| """Baseline: a plain LLM with NO retrieval, NO scope gate, NO citations. |
| |
| SPEC §5 requires comparing ParaPilot against an ungrounded plain-LLM baseline and |
| reporting the hallucination-rate delta. To keep `make eval` fully offline and |
| deterministic, the default baseline is a faithful *simulation* of how an |
| ungrounded chat model behaves on these questions: it answers everything |
| confidently with no citation and no refusal — which is exactly the failure mode |
| grounded RAG is built to prevent. |
| |
| If a real API key is configured you can run the baseline through the actual model |
| (``--baseline-llm``) to reproduce the same effect against a live model; the |
| simulation is the offline stand-in. |
| """ |
| from __future__ import annotations |
|
|
| from app.safety.disclaimers import DISCLAIMER |
| from app.schemas import AnswerEnvelope, AnswerKind, Escalation |
|
|
| |
| |
| |
| |
| _GENERIC_ANSWER = ( |
| "Sure — here's a general overview.
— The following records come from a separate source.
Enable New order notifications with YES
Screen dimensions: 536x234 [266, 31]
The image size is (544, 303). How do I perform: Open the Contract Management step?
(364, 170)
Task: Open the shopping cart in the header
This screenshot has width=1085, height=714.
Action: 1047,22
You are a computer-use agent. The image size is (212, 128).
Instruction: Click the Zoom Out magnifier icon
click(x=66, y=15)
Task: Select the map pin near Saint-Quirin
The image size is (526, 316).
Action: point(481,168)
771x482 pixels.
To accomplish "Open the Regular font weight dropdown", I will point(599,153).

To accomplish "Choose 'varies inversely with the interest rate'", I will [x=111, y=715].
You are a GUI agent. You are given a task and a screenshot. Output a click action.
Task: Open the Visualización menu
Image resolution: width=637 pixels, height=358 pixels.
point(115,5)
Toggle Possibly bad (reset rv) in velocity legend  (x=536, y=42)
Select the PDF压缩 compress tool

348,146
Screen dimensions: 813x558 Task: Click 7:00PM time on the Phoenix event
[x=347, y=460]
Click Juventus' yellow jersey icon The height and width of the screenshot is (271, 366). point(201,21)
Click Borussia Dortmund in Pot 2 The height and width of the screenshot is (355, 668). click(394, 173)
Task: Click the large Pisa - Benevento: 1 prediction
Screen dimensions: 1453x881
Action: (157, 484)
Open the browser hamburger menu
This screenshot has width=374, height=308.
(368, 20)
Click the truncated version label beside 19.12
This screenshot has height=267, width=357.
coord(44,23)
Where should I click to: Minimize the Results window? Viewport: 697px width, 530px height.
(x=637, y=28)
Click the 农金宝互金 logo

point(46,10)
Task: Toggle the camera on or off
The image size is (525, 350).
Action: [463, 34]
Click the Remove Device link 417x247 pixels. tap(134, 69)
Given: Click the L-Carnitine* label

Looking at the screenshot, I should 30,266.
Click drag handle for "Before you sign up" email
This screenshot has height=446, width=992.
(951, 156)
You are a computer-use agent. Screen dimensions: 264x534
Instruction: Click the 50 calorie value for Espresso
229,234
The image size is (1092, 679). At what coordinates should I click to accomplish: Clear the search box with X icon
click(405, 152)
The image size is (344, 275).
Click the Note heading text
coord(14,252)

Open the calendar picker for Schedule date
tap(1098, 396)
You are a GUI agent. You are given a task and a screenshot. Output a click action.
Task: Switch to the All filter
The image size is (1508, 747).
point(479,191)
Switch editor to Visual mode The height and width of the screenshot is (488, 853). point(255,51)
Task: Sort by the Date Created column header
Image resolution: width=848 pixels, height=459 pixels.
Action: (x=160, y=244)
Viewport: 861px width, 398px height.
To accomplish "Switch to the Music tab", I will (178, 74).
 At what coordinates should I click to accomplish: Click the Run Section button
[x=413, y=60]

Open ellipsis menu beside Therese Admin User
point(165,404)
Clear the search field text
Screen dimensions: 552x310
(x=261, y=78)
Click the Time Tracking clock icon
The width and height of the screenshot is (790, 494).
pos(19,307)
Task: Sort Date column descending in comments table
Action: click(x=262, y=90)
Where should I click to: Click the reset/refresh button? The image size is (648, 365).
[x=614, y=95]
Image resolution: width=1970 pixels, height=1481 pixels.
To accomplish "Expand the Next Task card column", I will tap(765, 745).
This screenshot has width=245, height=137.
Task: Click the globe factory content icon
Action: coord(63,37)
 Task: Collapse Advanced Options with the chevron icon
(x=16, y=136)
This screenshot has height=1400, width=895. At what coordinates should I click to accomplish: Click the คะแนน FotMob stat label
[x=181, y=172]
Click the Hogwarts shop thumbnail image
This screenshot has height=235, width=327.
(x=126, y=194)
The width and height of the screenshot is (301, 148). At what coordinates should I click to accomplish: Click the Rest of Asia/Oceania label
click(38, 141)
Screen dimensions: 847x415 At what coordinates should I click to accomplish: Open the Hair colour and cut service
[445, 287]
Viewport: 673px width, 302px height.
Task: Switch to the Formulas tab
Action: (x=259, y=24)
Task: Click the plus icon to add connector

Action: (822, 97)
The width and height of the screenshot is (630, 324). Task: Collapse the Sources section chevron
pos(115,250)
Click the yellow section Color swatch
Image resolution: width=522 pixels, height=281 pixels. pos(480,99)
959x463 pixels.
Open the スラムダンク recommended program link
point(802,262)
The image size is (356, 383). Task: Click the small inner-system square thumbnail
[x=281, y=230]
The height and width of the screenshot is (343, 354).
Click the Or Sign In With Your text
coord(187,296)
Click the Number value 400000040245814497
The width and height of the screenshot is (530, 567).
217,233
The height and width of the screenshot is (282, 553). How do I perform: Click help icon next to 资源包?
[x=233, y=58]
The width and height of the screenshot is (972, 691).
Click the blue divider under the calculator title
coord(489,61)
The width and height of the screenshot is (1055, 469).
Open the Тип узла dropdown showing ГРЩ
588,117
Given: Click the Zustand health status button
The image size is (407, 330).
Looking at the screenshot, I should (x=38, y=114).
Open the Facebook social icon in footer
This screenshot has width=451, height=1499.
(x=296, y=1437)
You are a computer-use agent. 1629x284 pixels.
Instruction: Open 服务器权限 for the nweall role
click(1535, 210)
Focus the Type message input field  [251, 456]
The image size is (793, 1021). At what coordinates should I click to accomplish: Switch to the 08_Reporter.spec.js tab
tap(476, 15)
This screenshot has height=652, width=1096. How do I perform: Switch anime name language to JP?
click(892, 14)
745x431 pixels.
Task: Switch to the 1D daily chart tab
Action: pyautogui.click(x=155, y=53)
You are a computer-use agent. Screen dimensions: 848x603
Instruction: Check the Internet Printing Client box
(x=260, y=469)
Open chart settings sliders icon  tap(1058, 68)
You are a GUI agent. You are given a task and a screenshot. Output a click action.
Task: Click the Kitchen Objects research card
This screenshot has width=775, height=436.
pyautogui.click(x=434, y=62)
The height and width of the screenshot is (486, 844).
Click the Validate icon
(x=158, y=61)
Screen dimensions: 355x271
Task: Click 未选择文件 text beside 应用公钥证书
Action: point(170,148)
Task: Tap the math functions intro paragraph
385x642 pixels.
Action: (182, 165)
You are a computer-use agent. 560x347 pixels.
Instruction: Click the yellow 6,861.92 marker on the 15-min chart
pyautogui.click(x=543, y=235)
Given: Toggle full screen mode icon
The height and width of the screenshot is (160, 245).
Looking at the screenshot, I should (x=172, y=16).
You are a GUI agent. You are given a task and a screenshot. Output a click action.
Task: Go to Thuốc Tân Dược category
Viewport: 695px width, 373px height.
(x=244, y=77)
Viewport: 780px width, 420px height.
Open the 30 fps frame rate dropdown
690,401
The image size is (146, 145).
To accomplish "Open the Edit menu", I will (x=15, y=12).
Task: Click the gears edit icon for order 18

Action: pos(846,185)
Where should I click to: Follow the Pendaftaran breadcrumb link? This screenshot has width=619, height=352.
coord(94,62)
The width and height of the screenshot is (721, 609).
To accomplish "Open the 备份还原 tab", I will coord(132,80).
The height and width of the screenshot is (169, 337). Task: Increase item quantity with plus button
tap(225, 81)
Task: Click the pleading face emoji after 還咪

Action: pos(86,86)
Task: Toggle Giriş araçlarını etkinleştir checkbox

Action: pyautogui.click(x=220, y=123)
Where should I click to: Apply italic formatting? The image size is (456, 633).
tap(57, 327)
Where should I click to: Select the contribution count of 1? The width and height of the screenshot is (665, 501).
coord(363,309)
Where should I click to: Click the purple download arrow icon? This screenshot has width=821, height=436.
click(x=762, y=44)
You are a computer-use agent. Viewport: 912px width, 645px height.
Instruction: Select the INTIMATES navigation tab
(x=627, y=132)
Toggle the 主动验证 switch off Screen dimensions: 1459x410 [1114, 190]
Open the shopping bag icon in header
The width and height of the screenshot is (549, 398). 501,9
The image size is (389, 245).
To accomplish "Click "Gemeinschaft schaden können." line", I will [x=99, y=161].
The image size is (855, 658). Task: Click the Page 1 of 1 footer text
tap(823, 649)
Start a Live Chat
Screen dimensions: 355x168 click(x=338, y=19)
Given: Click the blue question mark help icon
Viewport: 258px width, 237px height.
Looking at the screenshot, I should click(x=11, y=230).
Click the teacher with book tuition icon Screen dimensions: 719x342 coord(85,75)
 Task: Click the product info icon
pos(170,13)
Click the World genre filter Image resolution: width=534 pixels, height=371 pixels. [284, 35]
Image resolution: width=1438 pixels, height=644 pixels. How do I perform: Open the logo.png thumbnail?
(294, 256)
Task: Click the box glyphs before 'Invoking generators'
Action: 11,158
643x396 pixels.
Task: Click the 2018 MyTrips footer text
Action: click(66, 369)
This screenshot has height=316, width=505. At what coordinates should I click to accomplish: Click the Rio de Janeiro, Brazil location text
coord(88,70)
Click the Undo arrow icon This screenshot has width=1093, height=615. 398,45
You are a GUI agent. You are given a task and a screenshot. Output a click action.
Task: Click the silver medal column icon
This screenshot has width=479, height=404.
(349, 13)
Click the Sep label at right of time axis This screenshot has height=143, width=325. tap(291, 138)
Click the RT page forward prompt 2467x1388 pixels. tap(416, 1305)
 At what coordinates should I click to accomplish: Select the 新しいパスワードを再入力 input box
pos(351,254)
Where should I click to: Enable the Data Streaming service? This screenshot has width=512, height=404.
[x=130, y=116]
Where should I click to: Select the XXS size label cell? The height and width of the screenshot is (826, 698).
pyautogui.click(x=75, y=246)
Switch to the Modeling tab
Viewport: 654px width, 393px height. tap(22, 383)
In an Illinois divorce you typically file " |
| "paperwork with the court, notify your spouse, work through property and any " |
| "parenting issues, and a judge finalizes everything. Generally you can expect " |
| "to pay a few hundred dollars in filing fees and finish within a few months, " |
| "and most people in your situation should be able to get a fair outcome." |
| ) |
|
|
|
|
| def baseline_answer(question: str) -> AnswerEnvelope: |
| """Ungrounded plain-LLM-style answer: confident, no citations, no refusal.""" |
| return AnswerEnvelope( |
| kind=AnswerKind.GROUNDED, |
| question=question, |
| answer=_GENERIC_ANSWER, |
| citations=[], |
| confidence=0.9, |
| is_legal_information=True, |
| disclaimer=DISCLAIMER, |
| escalation=Escalation(), |
| provider="baseline-plain-llm", |
| ) |
|
|